What does disconnection look like for young children? Here are some of what Liedloff observed in ordinary American families.

  • Physical separation that the child does not choose
  • Babies out of arms (off of caregiver bodies) for hours at a time, left in devices (e.g., cribs, strollers) for extended periods of time
  • Separation from family activities
  • Left in distress
  • Spanked or painfully punished
  • Scolded
  • Emotionally shut out
  • Communications ignored
  • Efforts at connection misrecognized and punished
  • Efforts at learning from actions misrecognized and punished
  • Movement in the world tightly controlled
  • Lack of confidence in the child’s capacities
  • Child "badness" expected
  • Caregiver detachment—emotionally absent
  • Prevention of natural movement outdoors

After childhoods of disconnection, adults spend a great deal of time, money, and anguish in either numbing their loneliness or trying to get back to a feeling of connection –to self, others, the universe.
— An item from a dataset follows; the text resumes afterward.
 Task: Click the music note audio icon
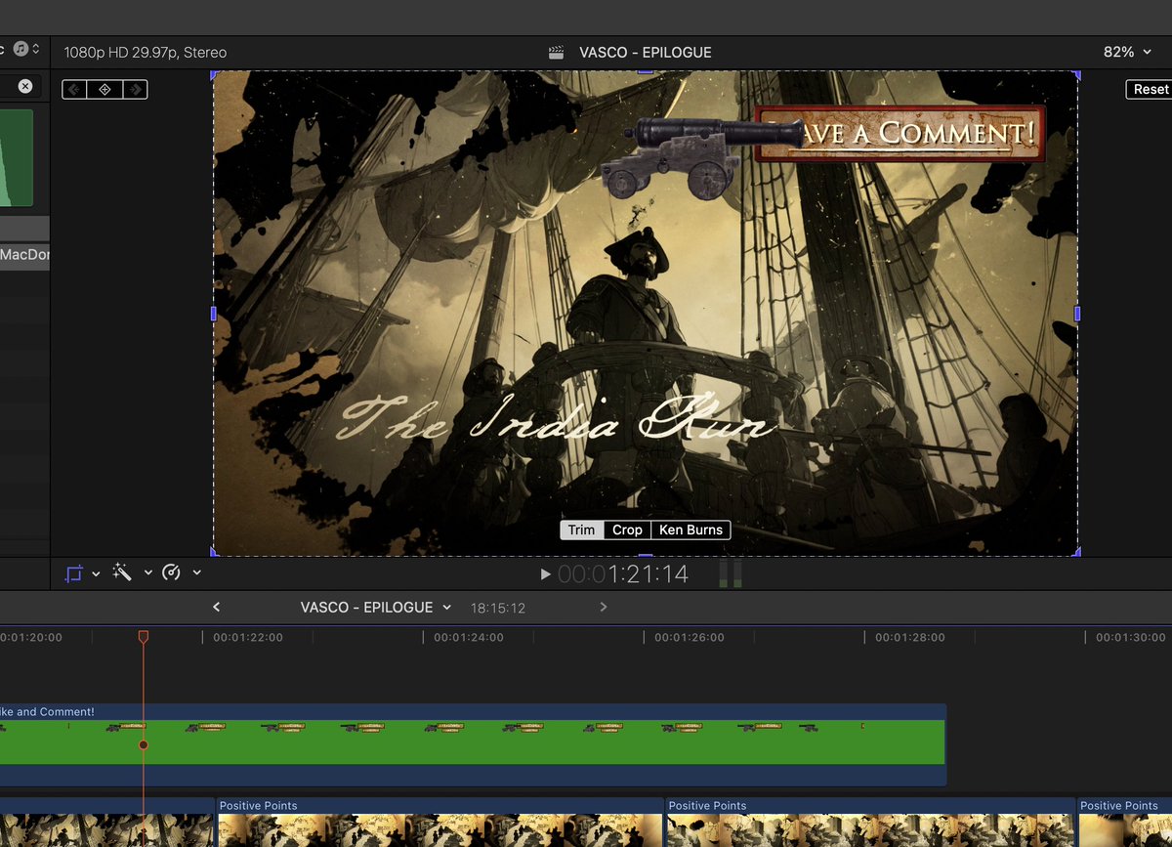[19, 50]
Even if childhood was one of connection, we can find ourselves feeling disconnected in adulthood. Living in an urban area where we encounter many strangers each day and/or spend time in non-nurturing environments does not help. Sometimes our efforts at reconnection can go awry, for example, if we join a cult or exclusive group because it seemed to offer the desirable connection but instead leads to doing things we would not otherwise choose to do.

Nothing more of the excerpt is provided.